# Glue Joint Router bit Setup on stock



## pooch692000 (Nov 28, 2016)

I bought a Yonico glue joint bit and have a few questions. Bit diameter is 1.5125 inches(1 1/2") and is cutting length is 1.230" (1 1/4")

1) What is the minimum and maximum stock thickness one could use with it. Is it only for 3/4" thick stock or could for stoick as thick as the cutting length or larger?

2) Setup- If I set the bit up to route a true 3/4 piece of say maple, then go to use the setup on a piece of 23/32 ply thats a true .72 thick, will i have to reset the bit for the new stock? 

3)Along the lines of question 2.We all know that no boards are exactly same thickness. If for example I buy 6' lengths of 1X6" maple boards from a lumber yard. Some boards may be exactly 3/4" thick and some may be a little more and less. If i set the bit up with a true 3/4 board and all the boards differ, How would this affect the overall fit, finish, etc. Thanks. 

This bit is new to me so trying to learn a bit more. I've read about setting it uo: align the center of the bit to the the center of the wood and cutting one board up and mate down and test cut. Trial fit and if the "Down" board is higher then the "up" board then the bit is too high and vice if the "Down" board is lower than the "up" board than the bit is too low.


----------



## fire65 (Oct 29, 2008)

I have a glue joint bit but have never used it so can not help you there. If you are just gluing up 3/4" panels you do not need anything but glue and clamps.


----------



## Cherryville Chuck (Sep 28, 2010)

1. 1 1/4 max. Even the tiniest little bit longer than that will leave a ridge.

2. Yes you will have to reset the bit.
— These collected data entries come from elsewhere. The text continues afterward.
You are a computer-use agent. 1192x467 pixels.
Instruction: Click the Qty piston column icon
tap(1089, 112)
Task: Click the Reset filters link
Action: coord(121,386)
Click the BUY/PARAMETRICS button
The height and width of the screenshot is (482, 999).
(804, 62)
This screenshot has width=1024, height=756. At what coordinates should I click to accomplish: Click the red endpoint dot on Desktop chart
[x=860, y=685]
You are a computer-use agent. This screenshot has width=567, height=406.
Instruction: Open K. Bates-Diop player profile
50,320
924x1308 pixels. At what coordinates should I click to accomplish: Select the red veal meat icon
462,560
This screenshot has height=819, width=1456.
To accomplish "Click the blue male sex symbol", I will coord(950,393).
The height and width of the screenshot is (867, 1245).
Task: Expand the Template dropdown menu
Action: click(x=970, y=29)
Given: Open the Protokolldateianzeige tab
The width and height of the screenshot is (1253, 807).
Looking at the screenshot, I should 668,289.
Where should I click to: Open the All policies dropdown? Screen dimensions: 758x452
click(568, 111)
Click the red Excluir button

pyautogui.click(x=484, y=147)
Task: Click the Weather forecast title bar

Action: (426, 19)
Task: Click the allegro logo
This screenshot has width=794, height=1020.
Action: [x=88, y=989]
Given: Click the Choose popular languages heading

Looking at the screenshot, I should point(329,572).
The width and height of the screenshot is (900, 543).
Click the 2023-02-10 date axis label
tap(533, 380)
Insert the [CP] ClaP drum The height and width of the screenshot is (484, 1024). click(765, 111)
One of the downloadable bit catalogs had a section that showed how to set up their most difficult bits, I think it was either CMT or Amana. Basically you have to center the profile to the center of the board.

3. Yes that's a problem. It won't be much if the boards are close but there will probably be some variations.

Stick and I and a few others prefer to use splines instead of making glue joints. Glue joints use up some of the wood in making the profile, splines don't. Splines do just as well in lining up the board. One side is always flat as long as you fit the boards together so that the face that was down against the table or against the table saw fence during the milling of the grooves is on the same side for every board. The grooves can be milled on the TS and is much faster than using a router. The joint is at least as strong and likely stronger as long as the grain in the spline is crossways to the joint. Thin ply works very well for splines and it's cheap and easy.


----------



## Quillman (Aug 16, 2010)

Have studied the glue joint cutters.
Have designed several. 2 of them in this picture. 
Max T for your cutter =~1.0".
Minimum is ~5/8", because you need some shoulder.
********************************
If thickness varies the work will glue up but won't line 
up, face-wise. So all the work in a panel should be of
equal thickness.
Would not use plywood with a glue-joint cutter.
*******************************************
Glue joint cutters are designed to joint and produce the
profile in one shot. So un-edged material can indeed and should be jointed on the router table with your glue-joint cutter! 
*******************************************
If the sticks are of equal thickness then exact profile centering is not essential. The adjoining boards will require a depth of cut (z-axis) adjustment, however.
You can get 2 boards of unequal thickness to line up.
But if every stick in your panel is a different thickness: All bets are off.


----------



## hawkeye10 (Jul 28, 2015)

Cherryville Chuck said:


> 1. 1 1/4 max. Even the tiniest little bit longer than that will leave a ridge.
> 
> 2. Yes you will have to reset the bit. One of the downloadable bit catalogs had a section that showed how to set up their most difficult bits, I think it was either CMT or Amana. Basically you have to center the profile to the center of the board.
> 
> ...


I totally agree with Chuck. Using splines is a whole lot easier, cost way less, and will add years to your life.


----------



## paduke (Mar 28, 2010)

I use biscuits when its a small job. But Reversible glue bit is a my preferred method. Murphy's law applies whenever I route a biscuit joined piece Guarantee I will hit it. With the glue joint bit I think it looks good when your profile cuts through on a raised panel or table edge What we do in wood is like adult underwear It just "Depends"


----------